MyDello: Freight Forwarding Finally Gets a Software Spine
MyDello added fresh fuel to one of Europe’s quiet infrastructure upgrades. The Tallinn-based freight platform raised €3.1M to push beyond its current footprint, with the UK first on the expansion list. Led by Frumtak Ventures, with Superhero Capital doubling down and Bolt president Jevgeni Kabanov joining the board, the round backs a clear thesis: global logistics is still run on legacy workflows, and software-native freight forwarders are finally starting to win real share. MyDello isn’t pitching logistics “innovation”, but it’s systematizing pricing, routing, and execution in an industry where speed, transparency, and reliability have been missing for decades.

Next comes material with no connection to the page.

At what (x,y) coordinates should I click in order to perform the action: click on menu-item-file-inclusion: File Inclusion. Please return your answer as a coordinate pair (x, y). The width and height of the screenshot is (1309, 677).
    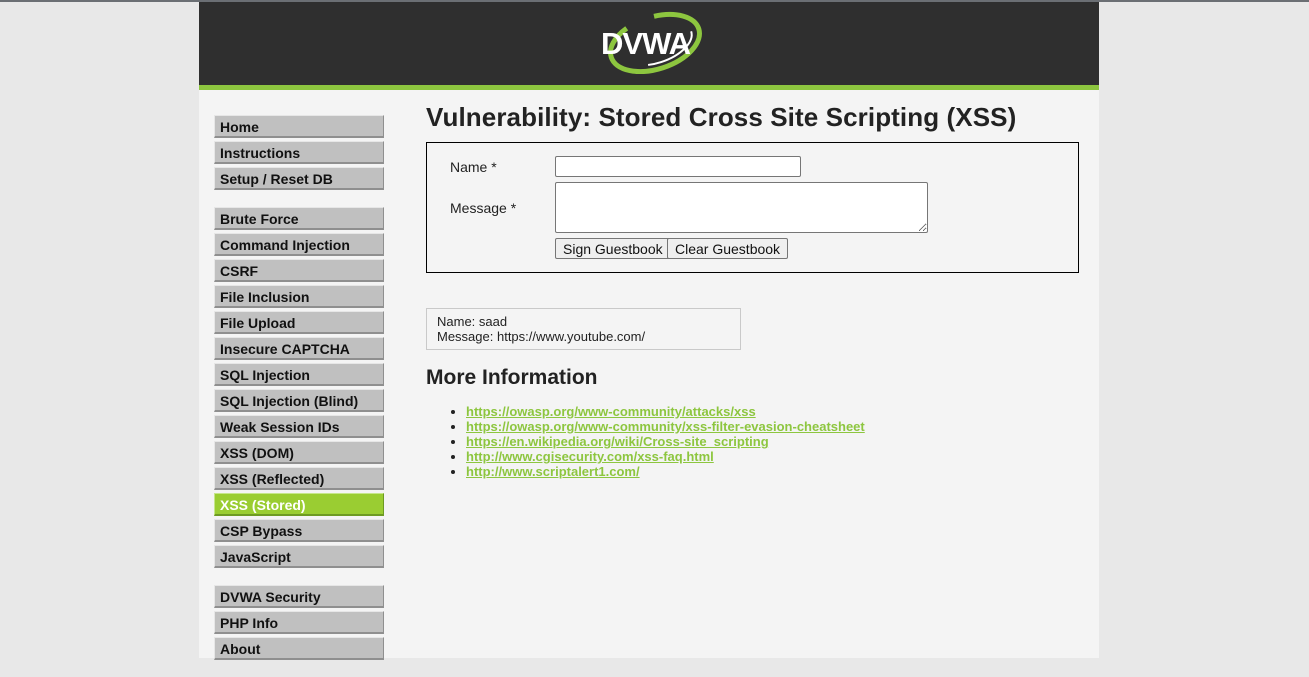
    Looking at the image, I should click on (299, 296).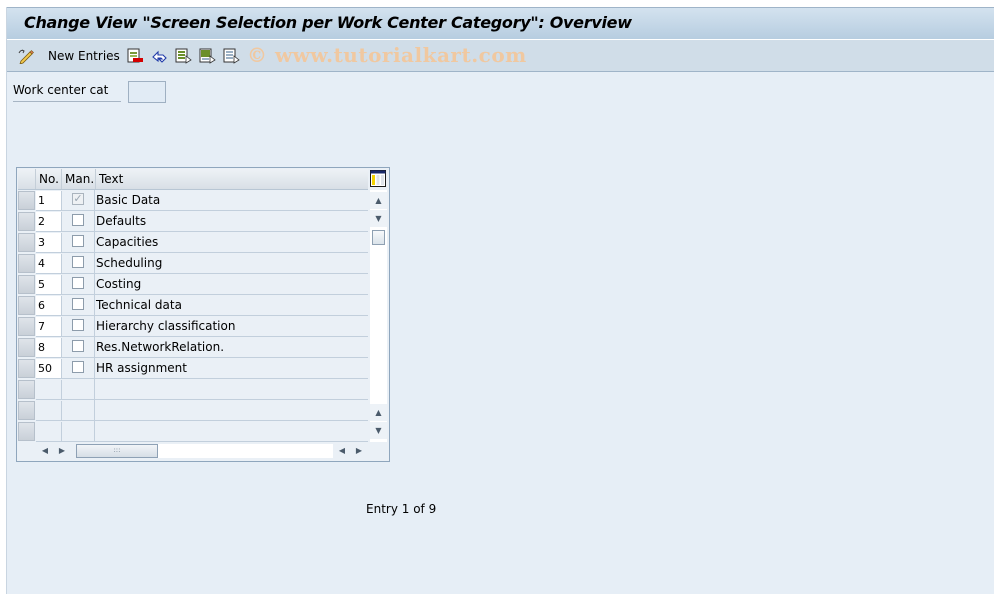 The height and width of the screenshot is (594, 994). Describe the element at coordinates (387, 55) in the screenshot. I see `watermark-text: © www.tutorialkart.com` at that location.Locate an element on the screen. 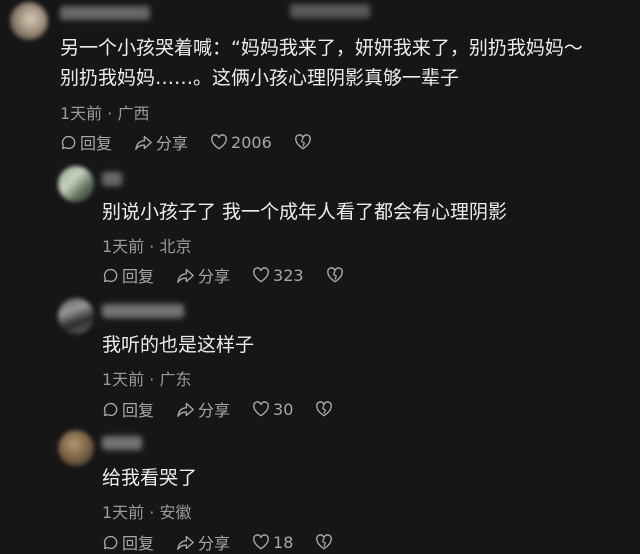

Lovable: When Creation Collapses to Intent
Lovable’s latest $330M Series B at a $6.6B valuation isn’t just an oversized AI round, it’s a stress test for how fast a product can scale when it collapses the distance between idea and execution. In less than a year since launch, the Stockholm-based startup has crossed $200M in ARR, with 100,000+ new projects spun up daily by users ranging from solo builders to teams at Klarna, Uber, and Zendesk. The appeal is straightforward: text prompts that turn intent into working software, without forcing users through the traditional coding funnel. CapitalG and Menlo Ventures are betting that this “vibe-coding” layer isn’t a novelty, but a new interface for software creation itself.

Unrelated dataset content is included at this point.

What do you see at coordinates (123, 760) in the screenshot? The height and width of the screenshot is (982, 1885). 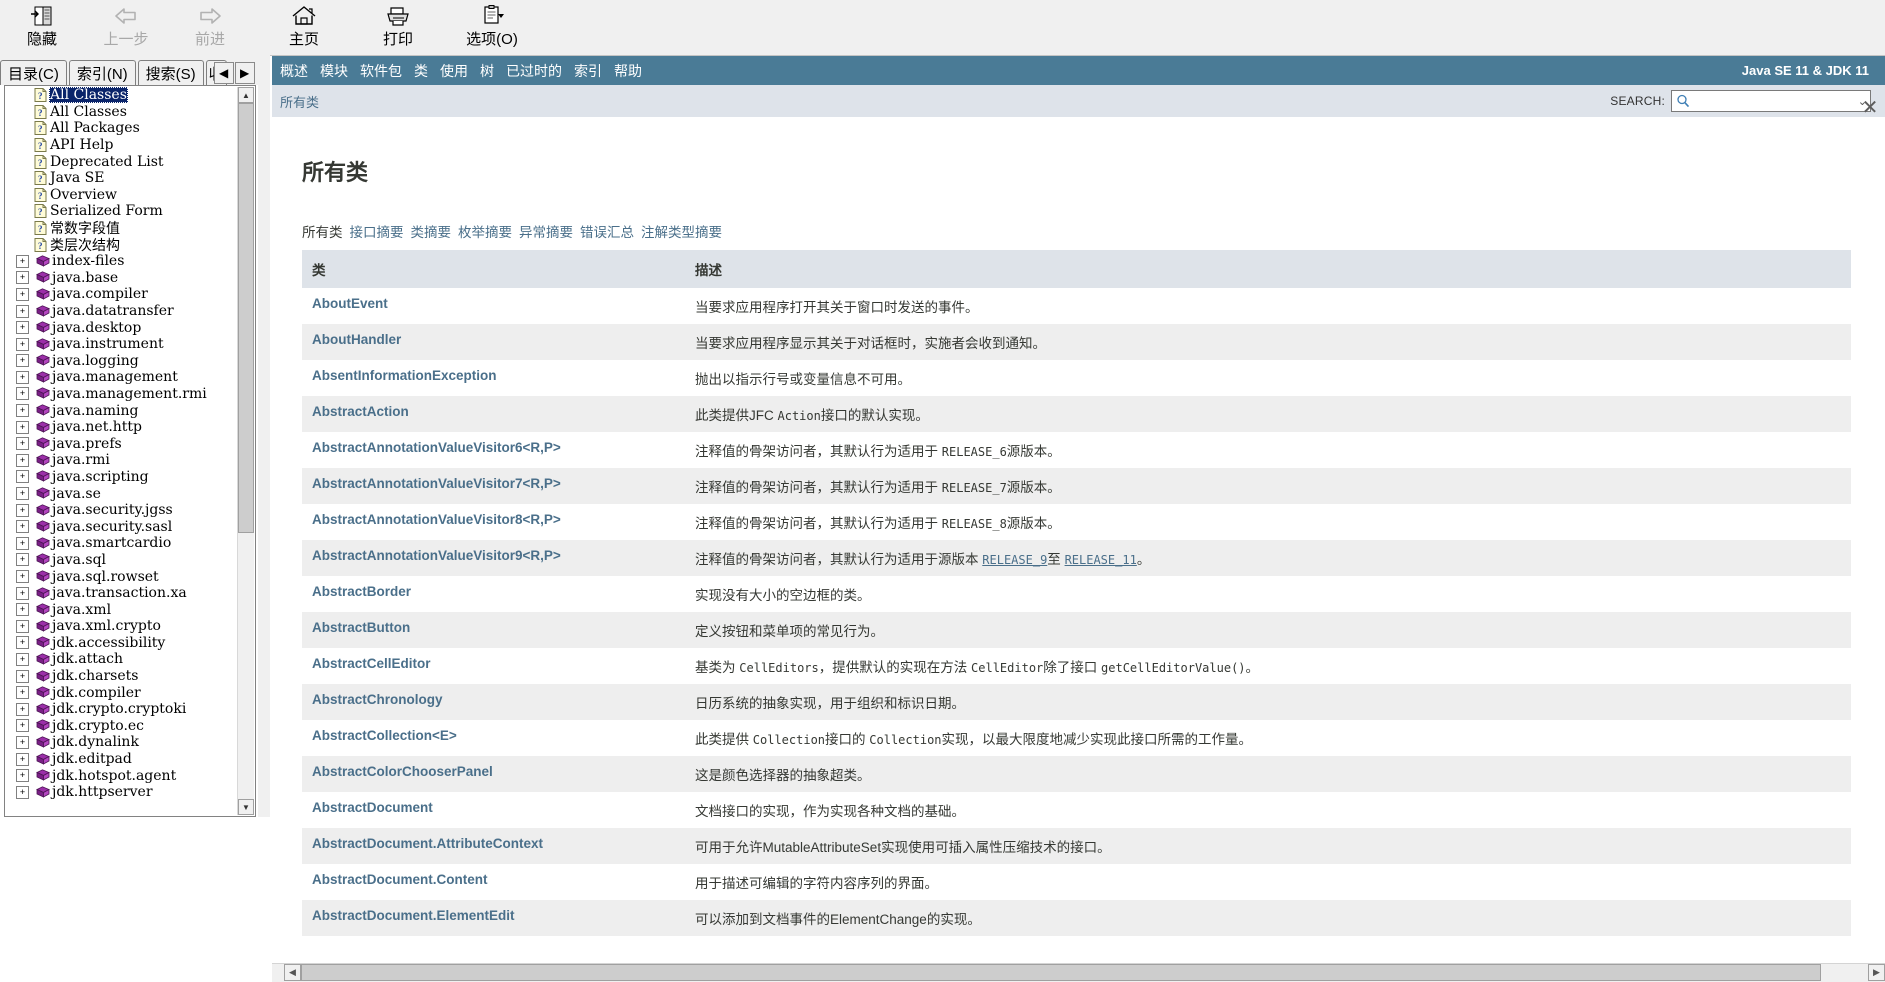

With fresh capital earmarked for enterprise features, deeper integrations, and core infrastructure like hosting and payments, Lovable is positioning itself not as a full-stack environment where applications are conceived, built, and shipped at machine speed.

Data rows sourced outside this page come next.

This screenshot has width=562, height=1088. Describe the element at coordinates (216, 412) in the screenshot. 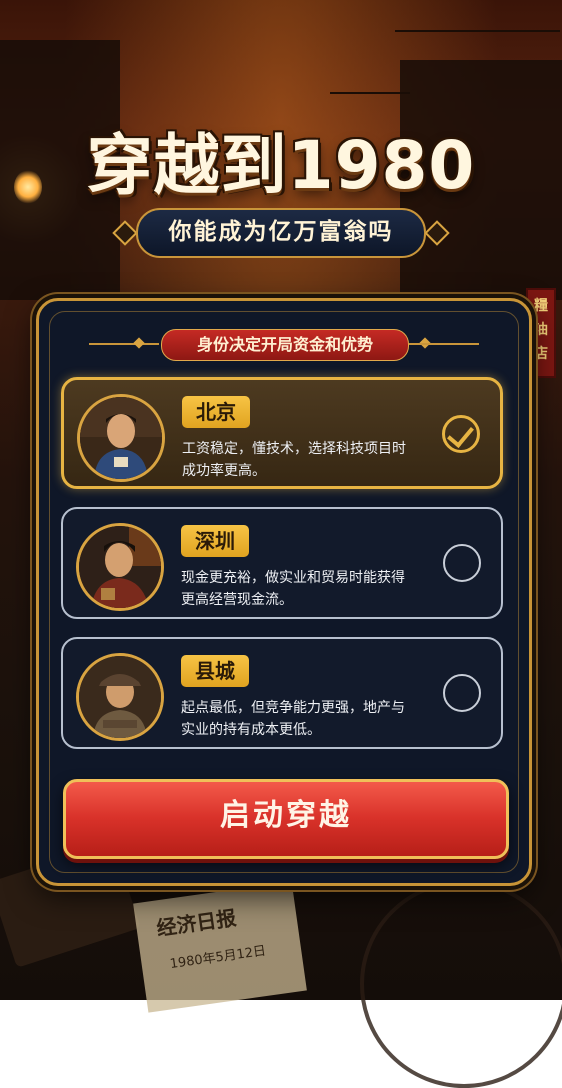

I see `city-tag-beijing: 北京` at that location.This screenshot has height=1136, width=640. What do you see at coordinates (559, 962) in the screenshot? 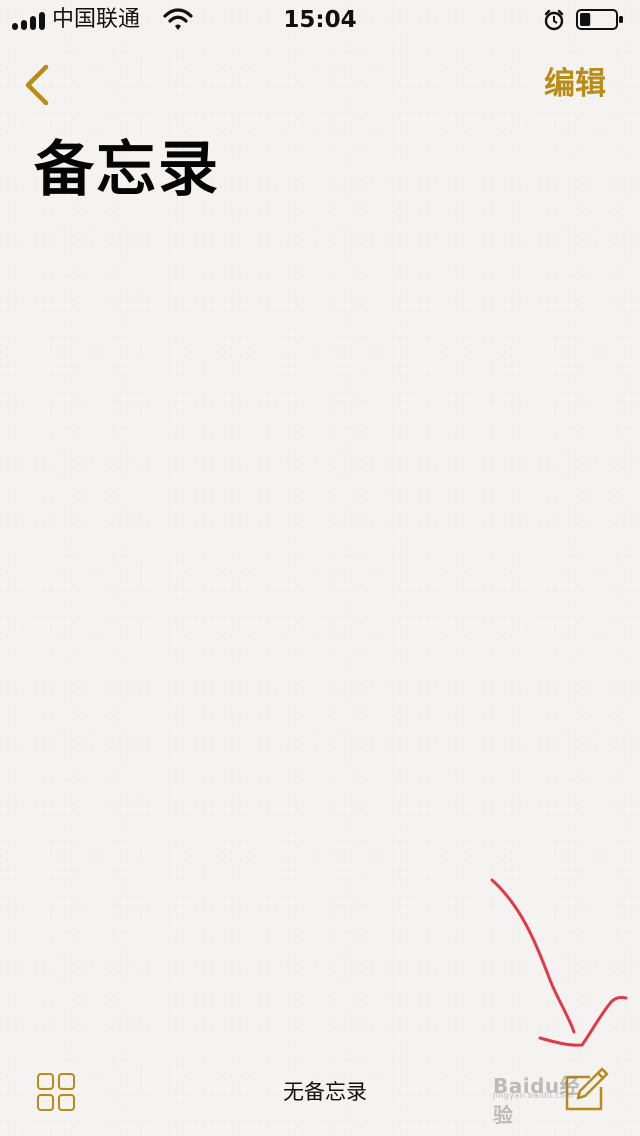
I see `annotation-arrow-drawing` at bounding box center [559, 962].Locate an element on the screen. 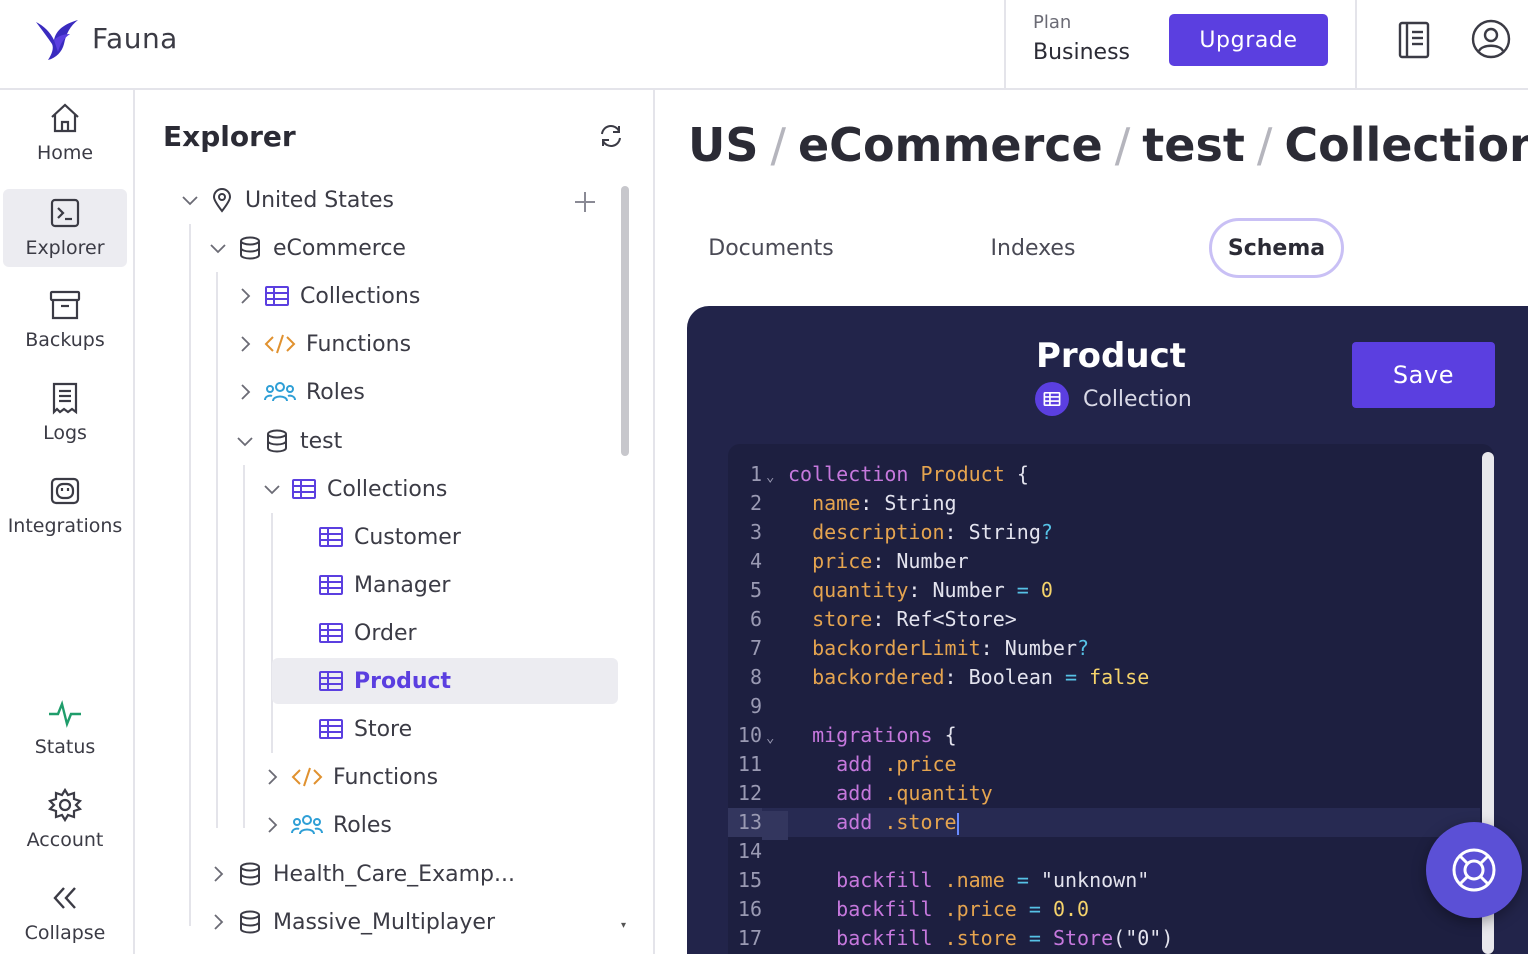 This screenshot has height=954, width=1528. nav-home: Home is located at coordinates (65, 133).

Coursera × Udemy: EdTech Consolidates as Skills Become Systemic
Coursera’s $2.5B all-stock acquisition of Udemy reads less like a power move and more like an acknowledgment of reality: standalone scale is no longer optional in online learning. Both companies were growing revenues yet watching public-market confidence erode. Content libraries and user growth alone aren’t enough anymore. By merging, they’re pooling complementary strengths: Coursera’s institutional and credentialed learning footprint with Udemy’s massive creator-driven marketplace, to stabilize margins, defend relevance, and reframe the category around workforce transformation. AI is the obvious accelerant here: microlearning, personalization, and skills mapping are moving from “nice to have” to table stakes as employers hard-require AI literacy. This deal is a bet that the next phase of edtech winners won’t just distribute content, but operate as adaptive skill infrastructure for a labor market being reshaped in real time. Across very different markets the pattern is consistent: companies absorbing structural friction that entire industries have learned to tolerate. Audio that makes synthetic video believable. Communication rails doctors already use, made operational. Freight pricing that behaves like software, not negotiation. Code creation abstracted to intent. Learning platforms repositioned as workforce infrastructure rather than content libraries. Capital is flowing toward businesses that don’t sit on top of workflows but replace the brittle layers underneath them. In each case, scale comes not from novelty, but from inevitability: once the underlying system works better, reverting stops making sense. That’s where durable value is being built right now: quietly, foundationally, and with very little patience for legacy constraints.